(Dataset entries)
******
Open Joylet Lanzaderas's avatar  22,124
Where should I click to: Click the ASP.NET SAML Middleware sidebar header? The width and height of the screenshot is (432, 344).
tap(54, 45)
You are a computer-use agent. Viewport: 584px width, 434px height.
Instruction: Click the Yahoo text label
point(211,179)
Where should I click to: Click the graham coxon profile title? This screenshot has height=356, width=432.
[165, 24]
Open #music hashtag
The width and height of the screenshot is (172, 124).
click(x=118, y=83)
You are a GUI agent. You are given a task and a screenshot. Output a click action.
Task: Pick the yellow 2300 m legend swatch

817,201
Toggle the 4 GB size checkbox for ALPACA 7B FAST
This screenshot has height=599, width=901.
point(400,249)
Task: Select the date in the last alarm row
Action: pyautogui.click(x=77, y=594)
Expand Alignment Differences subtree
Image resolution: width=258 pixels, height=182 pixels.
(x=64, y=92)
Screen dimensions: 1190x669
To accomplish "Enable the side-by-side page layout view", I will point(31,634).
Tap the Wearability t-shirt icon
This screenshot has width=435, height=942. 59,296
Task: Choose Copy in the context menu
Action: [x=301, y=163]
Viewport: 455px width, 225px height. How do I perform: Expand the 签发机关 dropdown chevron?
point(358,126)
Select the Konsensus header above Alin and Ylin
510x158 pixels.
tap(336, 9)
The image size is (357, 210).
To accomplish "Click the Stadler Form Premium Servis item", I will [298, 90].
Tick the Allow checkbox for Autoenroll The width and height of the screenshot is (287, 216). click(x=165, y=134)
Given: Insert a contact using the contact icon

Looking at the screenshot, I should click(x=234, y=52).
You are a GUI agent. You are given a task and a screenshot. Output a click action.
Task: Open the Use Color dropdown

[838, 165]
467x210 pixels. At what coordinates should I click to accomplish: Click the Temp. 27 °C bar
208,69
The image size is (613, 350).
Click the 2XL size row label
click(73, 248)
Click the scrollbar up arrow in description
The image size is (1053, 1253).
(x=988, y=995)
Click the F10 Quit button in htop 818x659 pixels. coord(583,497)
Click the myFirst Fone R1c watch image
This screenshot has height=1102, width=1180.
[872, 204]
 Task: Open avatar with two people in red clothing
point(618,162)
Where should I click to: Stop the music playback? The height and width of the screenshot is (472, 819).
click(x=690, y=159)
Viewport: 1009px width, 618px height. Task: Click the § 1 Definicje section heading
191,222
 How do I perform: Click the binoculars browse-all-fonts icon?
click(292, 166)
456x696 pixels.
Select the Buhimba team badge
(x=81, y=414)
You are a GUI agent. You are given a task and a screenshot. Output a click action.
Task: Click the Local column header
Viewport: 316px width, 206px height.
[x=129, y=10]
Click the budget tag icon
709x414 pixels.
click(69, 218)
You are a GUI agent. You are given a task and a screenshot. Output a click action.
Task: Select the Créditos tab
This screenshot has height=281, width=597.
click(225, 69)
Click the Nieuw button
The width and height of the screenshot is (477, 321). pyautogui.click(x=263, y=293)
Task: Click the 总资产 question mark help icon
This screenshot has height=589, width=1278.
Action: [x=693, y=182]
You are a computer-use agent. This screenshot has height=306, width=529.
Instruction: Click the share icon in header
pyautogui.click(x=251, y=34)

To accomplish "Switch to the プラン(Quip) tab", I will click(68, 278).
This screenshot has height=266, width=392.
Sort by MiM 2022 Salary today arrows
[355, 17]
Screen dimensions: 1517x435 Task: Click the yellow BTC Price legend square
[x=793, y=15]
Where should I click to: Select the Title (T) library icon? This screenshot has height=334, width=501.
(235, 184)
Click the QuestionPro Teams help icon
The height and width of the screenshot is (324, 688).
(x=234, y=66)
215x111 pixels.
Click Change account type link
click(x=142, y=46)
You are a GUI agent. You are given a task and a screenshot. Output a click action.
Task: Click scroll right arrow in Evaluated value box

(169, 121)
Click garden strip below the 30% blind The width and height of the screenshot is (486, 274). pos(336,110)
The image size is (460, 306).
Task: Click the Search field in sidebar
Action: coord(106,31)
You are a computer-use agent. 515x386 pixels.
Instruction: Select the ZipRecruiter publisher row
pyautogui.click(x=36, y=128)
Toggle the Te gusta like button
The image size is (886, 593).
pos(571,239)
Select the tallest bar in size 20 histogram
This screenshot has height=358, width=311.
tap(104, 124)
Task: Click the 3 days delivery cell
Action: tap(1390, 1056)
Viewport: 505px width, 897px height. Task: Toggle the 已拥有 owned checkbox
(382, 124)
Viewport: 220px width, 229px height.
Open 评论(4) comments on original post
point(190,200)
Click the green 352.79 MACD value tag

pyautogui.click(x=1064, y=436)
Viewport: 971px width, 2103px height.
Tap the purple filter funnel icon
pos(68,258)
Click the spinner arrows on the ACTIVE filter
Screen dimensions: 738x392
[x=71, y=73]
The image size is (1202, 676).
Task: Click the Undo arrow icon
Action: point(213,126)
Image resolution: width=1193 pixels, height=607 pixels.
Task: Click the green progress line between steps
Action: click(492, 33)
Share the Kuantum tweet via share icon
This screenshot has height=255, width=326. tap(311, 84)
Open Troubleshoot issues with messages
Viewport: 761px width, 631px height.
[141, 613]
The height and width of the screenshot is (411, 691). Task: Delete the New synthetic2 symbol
******
Print exactly the lines from the beginning of the entries through the line with "You are a computer-use agent. Viewport: 584px". Output nothing more.

Open Joylet Lanzaderas's avatar  22,124
Where should I click to: Click the ASP.NET SAML Middleware sidebar header? The width and height of the screenshot is (432, 344).
tap(54, 45)
You are a computer-use agent. Viewport: 584px width, 434px height.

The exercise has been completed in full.